Mr Paxton said that the couple’s two children were away from the property that weekend and it was “just the two of them home alone”.

He said it was the prosecution case that Hammond was “a man who’s quite willing to lie when it suits his purpose”.

Mr Paxton said in the 999 call the defendant was told to perform CPR and claimed he was doing so, but a paramedic who attended “formed the view no CPR had been carried out”.

Hammond told police he had sex with his wife, showered and that he went downstairs at about midnight, while his wife remained upstairs to sleep, Mr Paxton said.

He said the defendant said he later found his wife upstairs and dialled 999.

The prosecutor said the defendant said Mrs Hammond used wax earplugs to help her sleep, but paramedics found no earplugs.

He said the defendant was wearing a wrist fitness device and there was a “spike in the defendant’s heart rate at 11.56pm on that Sunday night which remained high until 12.19am, before it stopped recording data, suggesting the wrist device had been taken off”.

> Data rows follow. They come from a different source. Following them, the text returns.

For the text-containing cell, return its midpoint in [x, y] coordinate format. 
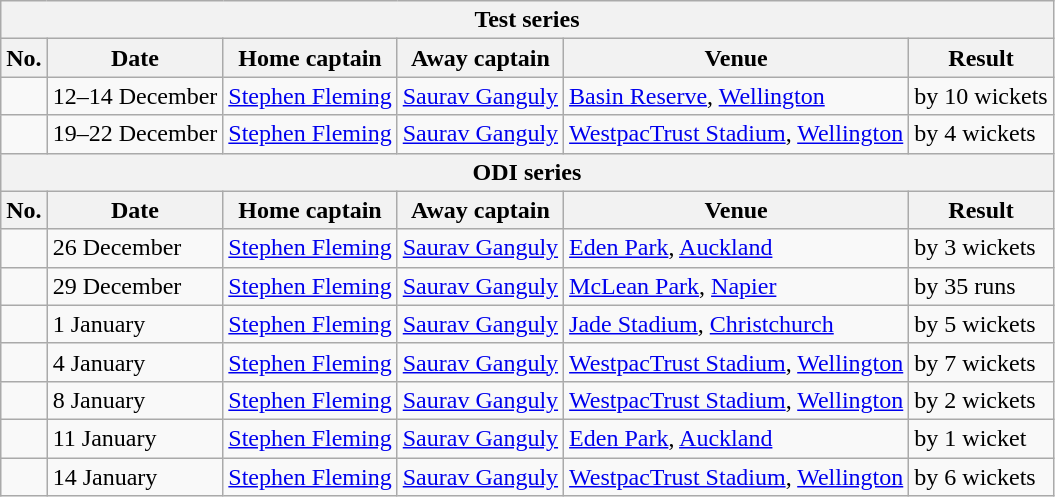
by 10 wickets [981, 96]
Jade Stadium, Christchurch [736, 324]
Test series [527, 20]
19–22 December [135, 134]
by 4 wickets [981, 134]
11 January [135, 438]
by 35 runs [981, 286]
1 January [135, 324]
McLean Park, Napier [736, 286]
26 December [135, 248]
by 3 wickets [981, 248]
by 6 wickets [981, 477]
by 7 wickets [981, 362]
by 5 wickets [981, 324]
29 December [135, 286]
ODI series [527, 172]
by 1 wicket [981, 438]
4 January [135, 362]
8 January [135, 400]
14 January [135, 477]
12–14 December [135, 96]
by 2 wickets [981, 400]
Basin Reserve, Wellington [736, 96]
Extract the [X, Y] coordinate from the center of the cell holding the provided text.  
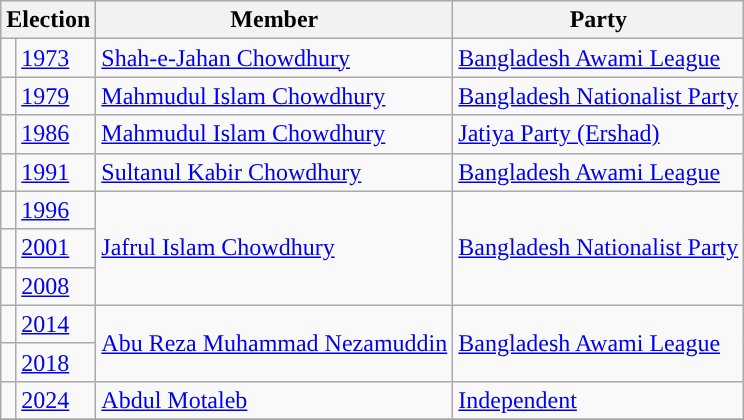
1996 [56, 210]
Abdul Motaleb [274, 400]
Jatiya Party (Ershad) [598, 134]
2008 [56, 286]
Abu Reza Muhammad Nezamuddin [274, 343]
2018 [56, 362]
Shah-e-Jahan Chowdhury [274, 58]
1979 [56, 96]
Independent [598, 400]
2014 [56, 324]
Member [274, 20]
Sultanul Kabir Chowdhury [274, 172]
Party [598, 20]
2001 [56, 248]
2024 [56, 400]
1986 [56, 134]
Jafrul Islam Chowdhury [274, 248]
Election [48, 20]
1991 [56, 172]
1973 [56, 58]
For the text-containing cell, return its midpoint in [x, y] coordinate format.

Mr Paxton said this data “suggested the defendant was involved in some sustained physical activity at a time he claimed to be on the sofa watching television”.

The defendant shook his head, looked downwards and wiped tears from his eyes in the dock as part of his 999 call was played.

Mr Paxton said Hammond was “putting on an act in the 999 call”.

The trial, estimated to last about four weeks, continues.